Hi, Leeuw, On Thu, 21 Oct 2004 12:44:10 +0200 "Leeuw van der, Tim" <tim.leeuwvander@nl.unisys.com> wrote: > (I'm not sure if it's a good idea to create a PG-specific FS in your > OS of choice, but it's certainly gonna be easier than getting FS code > inside of PG) I don't think PG really needs a specific FS. I rather think that PG could profit from some functionality that's missing in traditional UN*X file systems. posix_fadvise(2) may be a candidate. Read/Write bareers another pone, as well asn syncing a bunch of data in different files with a single call (so that the OS can determine the best write order). I can also imagine some interaction with the FS journalling system (to avoid duplicate efforts). We should create a list of those needs, and then communicate those to the kernel/fs developers. Then we (as well as other apps) can make use of those features where they are available, and use the old way everywhere else. Maybe Reiser4 is a step into the right way, and maybe even a postgres plugin for Reiser4 will be worth the effort. Maybe XFS/JFS etc. already have such capabilities. Maybe that's completely wrong. cheers, Markus -- markus schaber | dipl. informatiker logi-track ag | rennweg 14-16 | ch 8001 zürich phone +41-43-888 62 52 | fax +41-43-888 62 53 mailto:schabios@logi-track.com | www.logi-track.com
> posix_fadvise(2) may be a candidate. Read/Write bareers another pone, as > well asn syncing a bunch of data in different files with a single call > (so that the OS can determine the best write order). I can also imagine > some interaction with the FS journalling system (to avoid duplicate > efforts). There is also the fact that syncing after every transaction could be changed to syncing every N transactions (N fixed or depending on the data size written by the transactions) which would be more efficient than the current behaviour with a sleep. HOWEVER suppressing the sleep() would lead to postgres returning from the COMMIT while it is in fact not synced, which somehow rings a huge alarm bell somewhere. What about read order ? This could be very useful for SELECT queries involving indexes, which in case of a non-clustered table lead to random seeks in the table. There's fadvise to tell the OS to readahead on a seq scan (I think the OS detects it anyway), but if there was a system call telling the OS "in the next seconds I'm going to read these chunks of data from this file (gives a list of offsets and lengths), could you put them in your cache in the most efficient order without seeking too much, so that when I read() them in random order, they will be in the cache already ?". This would be an asynchronous call which would return immediately, just queuing up the data somewhere in the kernel, and maybe sending a signal to the application when a certain percentage of the data has been cached. PG could take advantage of this with not much code changes, simply by putting a fifo between the index scan and the tuple fetches, to wait the time necessary for the OS to have enough reads to cluster them efficiently. On very large tables this would maybe not gain much, but on tables which are explicitely clustered, or naturally clustered like accessing an index on a serial primary key in order, it could be interesting. Just a thought.

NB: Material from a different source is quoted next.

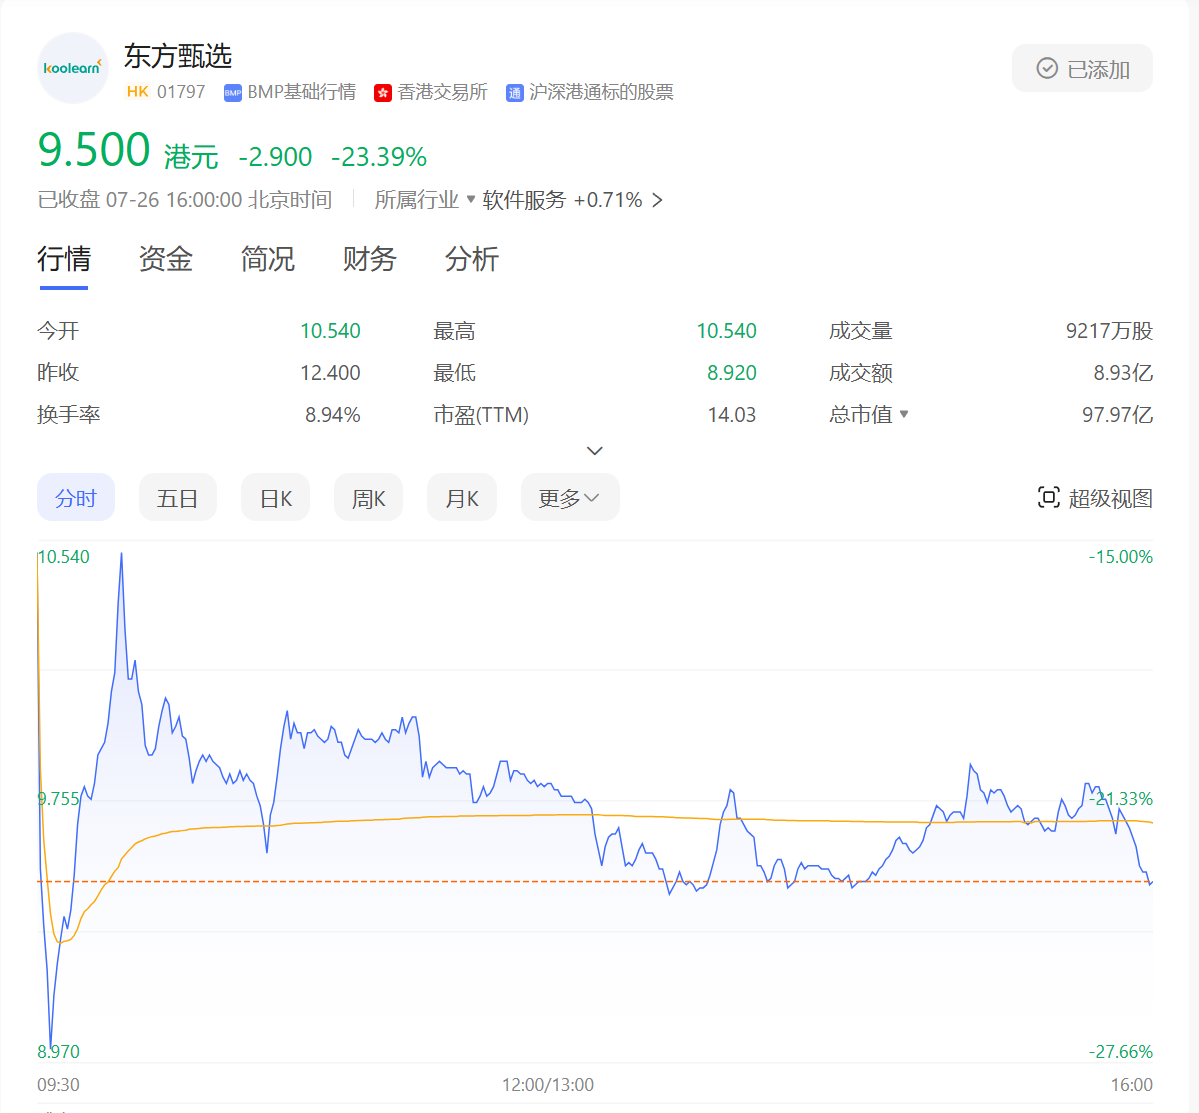Click the 周K chart button
This screenshot has width=1199, height=1113.
pyautogui.click(x=368, y=498)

lists@boutiquenumerique.com (Pierre-Frédéric Caillaud) writes: >> posix_fadvise(2) may be a candidate. Read/Write bareers another pone, as >> well asn syncing a bunch of data in different files with a single call >> (so that the OS can determine the best write order). I can also imagine >> some interaction with the FS journalling system (to avoid duplicate >> efforts). > > There is also the fact that syncing after every transaction > could be changed to syncing every N transactions (N fixed or > depending on the data size written by the transactions) which would > be more efficient than the current behaviour with a sleep. HOWEVER > suppressing the sleep() would lead to postgres returning from the > COMMIT while it is in fact not synced, which somehow rings a huge > alarm bell somewhere. > > What about read order ? > This could be very useful for SELECT queries involving > indexes, which in case of a non-clustered table lead to random seeks > in the table. Another thing that would be valuable would be to have some way to say: "Read this data; don't bother throwing other data out of the cache to stuff this in." Something like a "read_uncached()" call... That would mean that a seq scan or a vacuum wouldn't force useful data out of cache. -- let name="cbbrowne" and tld="cbbrowne.com" in String.concat "@" [name;tld];; http://www.ntlug.org/~cbbrowne/linuxxian.html A VAX is virtually a computer, but not quite.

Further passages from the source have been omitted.